Like all of you, I’ve had eyes glued to the shutdown, and its disastrous consequences for children and families. But Janet Yellen’s child care story distracted me.
This week, she was nominated by President Obama to succeed Ben Bernanke as chair of the Federal Reserve. In my admittedly unscientific survey, Yellen’s distinction as “first woman to hold the job” trumped economic theory in the ballyhoo that ensued. Then we got down to brass tacks. My level of economic literacy is low, akin to some of those infamous U.S. PISA scores. And monetary policy is like Greek to me. So I’ll leave that part of the discussion to , who, nonetheless, began his New York Times article on the world according to the new nominee with this mundane, but riveting, detail:
When the economists Janet L. Yellen and George A. Akerlof hired a baby sitter for their son in the early 1980s, they decided to pay more than the going wage. They reasoned that a happier baby sitter would provide better care.
Apparently, when Yellen and her husband were looking for child care in the summer of 1981, they posted a classified ad in The Daily Californian promising “Good pay.” At the time, in a collision of the personal and the professional, they were also studying the persistence of unemployment, upon which they expounded in a series of jointly written papers. Noting that people often overpaid baby sitters, they articulated the connections among decent pay, better morale, and higher productivity. In times of unemployment, Yellen argued, companies are acutely aware of the effect of wage cuts on employee behavior. “Would they quit or feel dissatisfied and work less hard on the firm’s behalf,” she asked in a 1995 interview, “if they felt that wage policies are unfair?”
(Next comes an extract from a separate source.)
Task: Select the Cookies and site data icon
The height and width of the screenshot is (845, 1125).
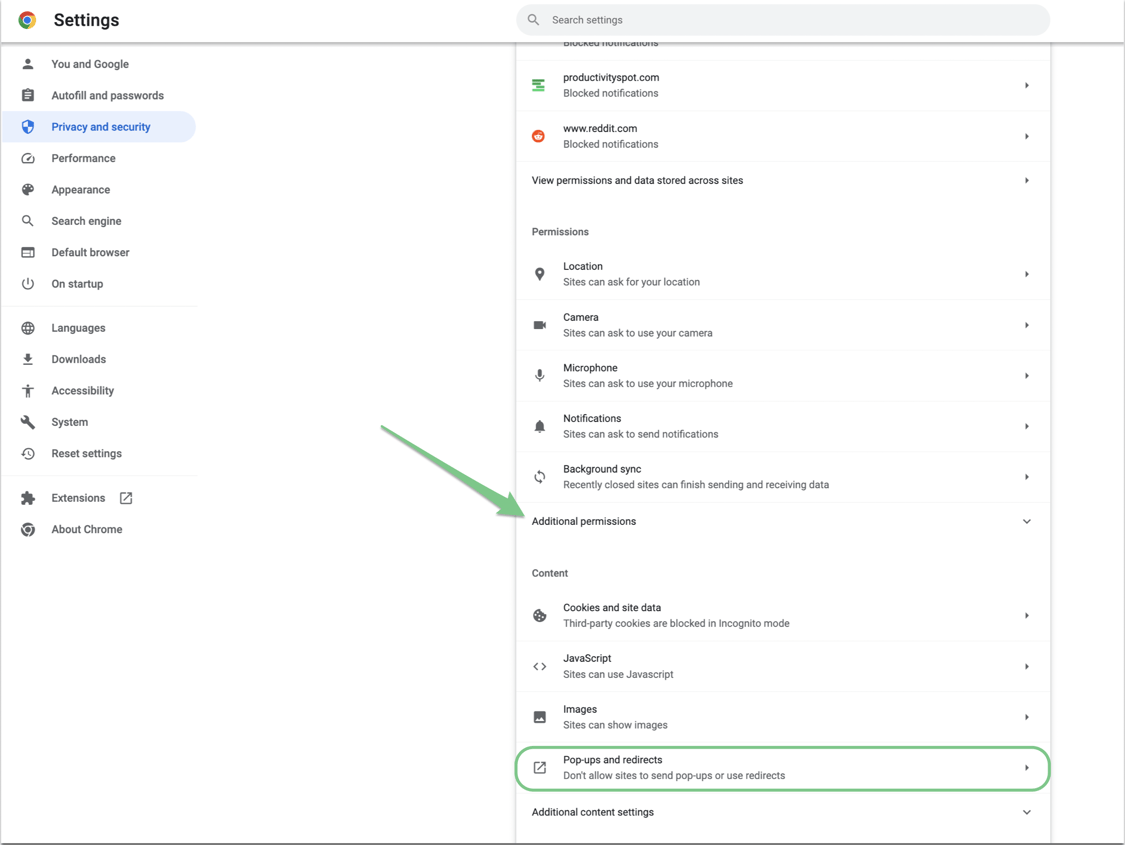Action: (540, 615)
In the decade before Yellen and Akerlof arrived in the Bay Area, a group of local child care teachers had begun a conversation about their rights as educators, including adequate wages. Their stories emerge in “: A Four-Decade Perspective,” published this past summer in Exchange magazine, by Marcy Whitebook, director of the Center for the Child Care Workforce in Berkeley’s Institute for Labor Research and Education, and early childhood consultant Rory Darrah. Their brief history of the Worthy Wage Campaign is an inspiring read, and the principles as vital as ever:
- To create a unified voice for the concerns of the early care and education workforce at the national, state, and local levels
- To increase the value and respect for those who provide early care and education through improving their wages, benefits, working conditions, and training opportunities
- To promote the accessibility and affordability of high-quality early care and education options that meet the diverse needs of children and family
Whitebook and Darrah acknowledge President Obama’s heartening declaration, “This is not babysitting. This is teaching,” in the context of his call for wage parity between early educators and K-12 teachers. But we’re not done yet, they conclude:
The interdependence of quality early care and education, quality environments, and appropriate compensation for teachers can no longer be denied nor refuted. As we move into an era of increased national attention and rigorous, quantitative monitoring of quality, the voices of teachers are needed now more than ever. [italics, mine]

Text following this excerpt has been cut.